• INSTRUCTIONS TO FOLLOW
Only one stretch of lines is wanted: the line with "The width and height of the screenshot is (1389, 868)." through the final line of the material. Restate it word for word, minus pictures.

• MATERIAL PROVIDED
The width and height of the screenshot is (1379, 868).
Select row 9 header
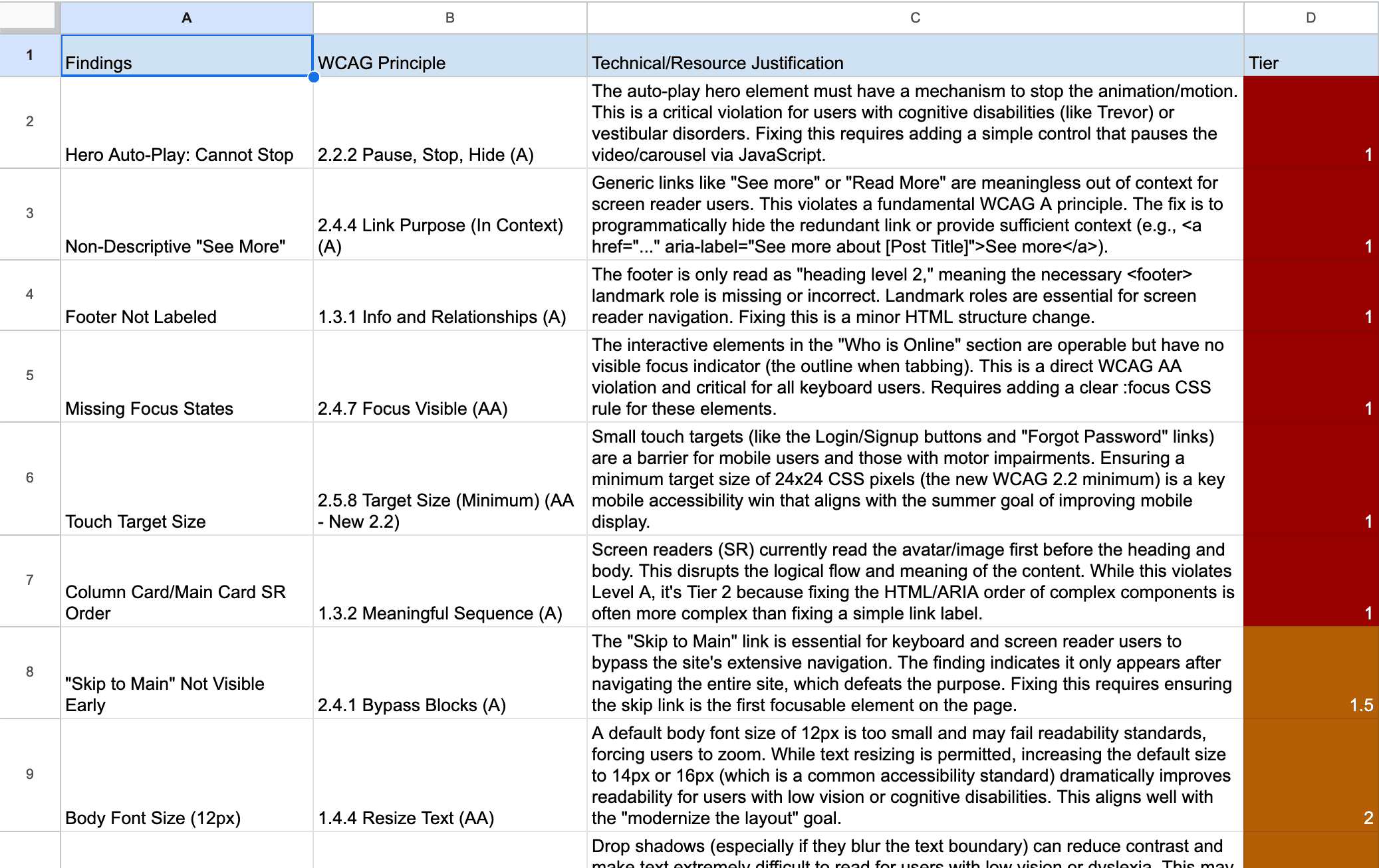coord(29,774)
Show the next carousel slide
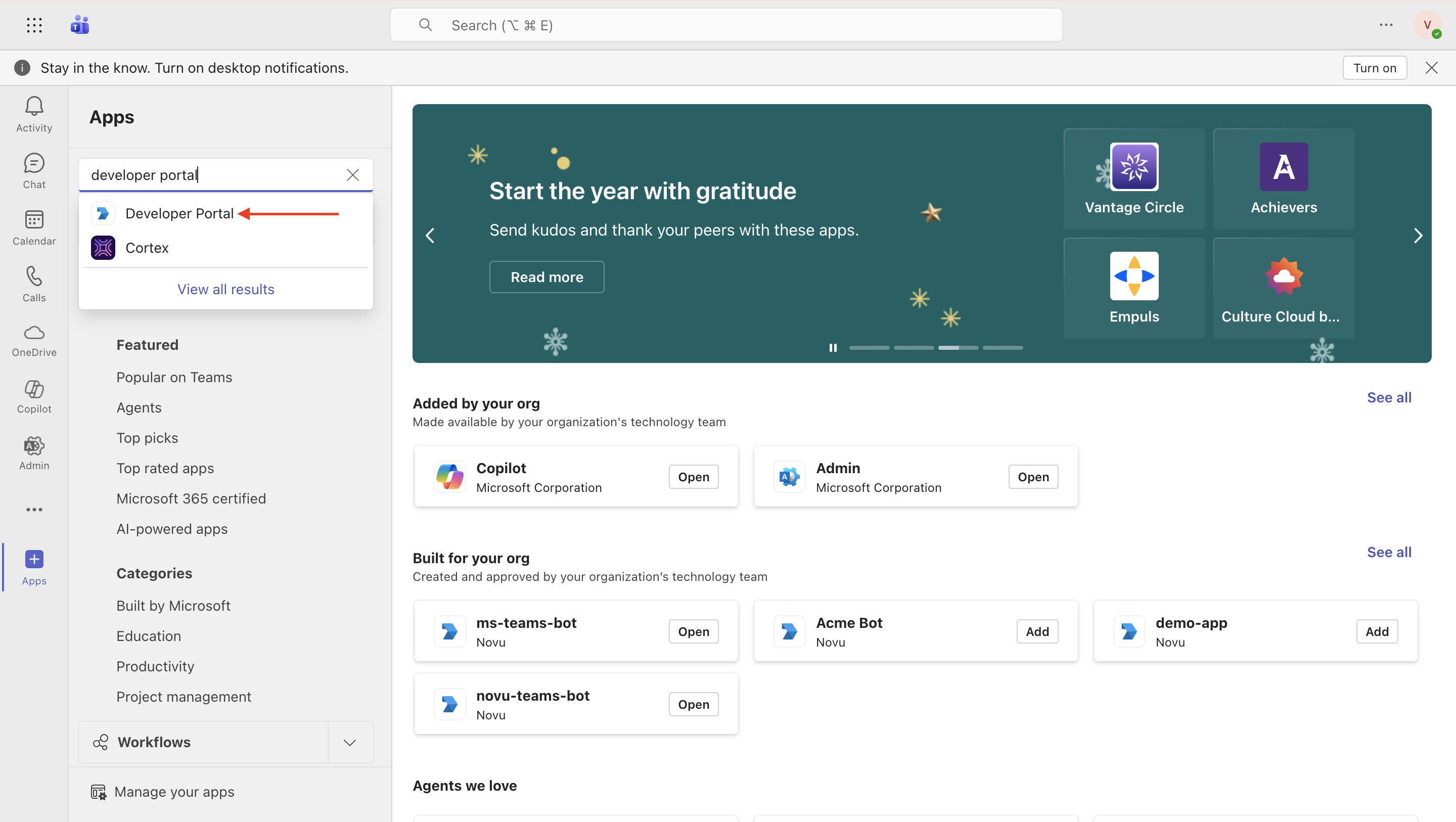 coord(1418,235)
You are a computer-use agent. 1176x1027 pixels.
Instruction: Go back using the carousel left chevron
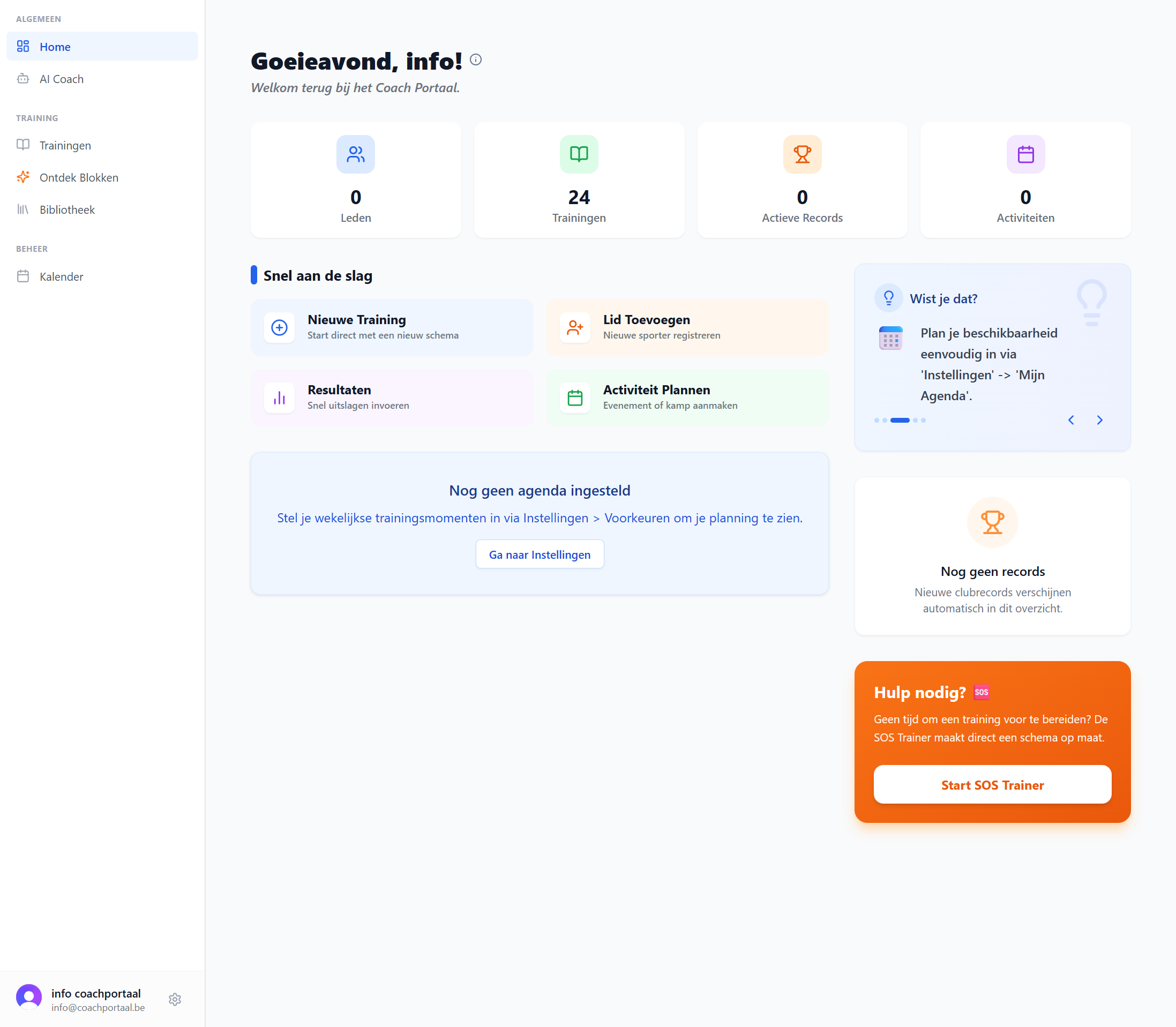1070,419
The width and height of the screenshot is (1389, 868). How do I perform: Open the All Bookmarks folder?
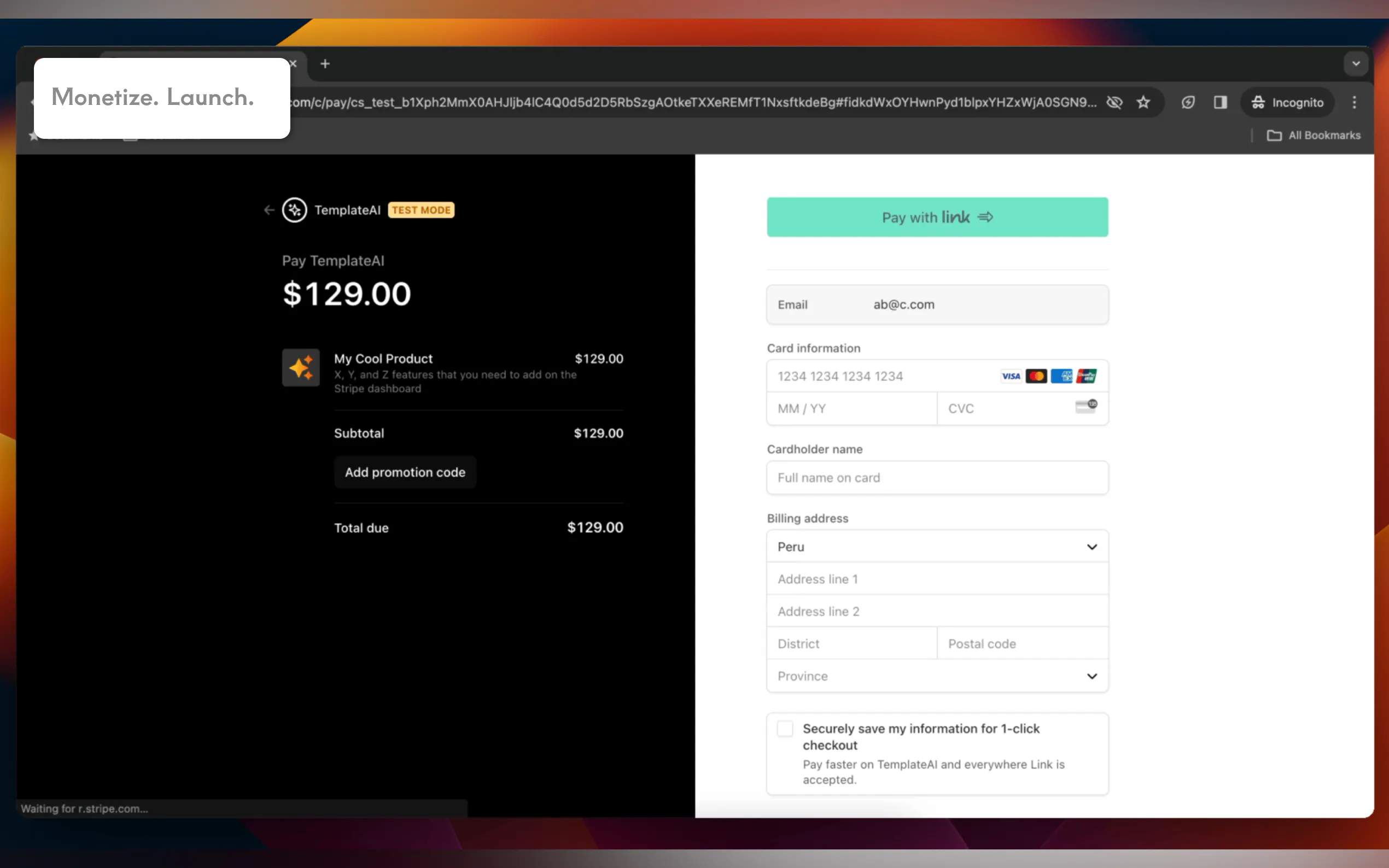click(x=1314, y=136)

• TASK RESULT
The width and height of the screenshot is (1389, 868). How do I perform: Open the All Bookmarks folder?
click(x=1314, y=136)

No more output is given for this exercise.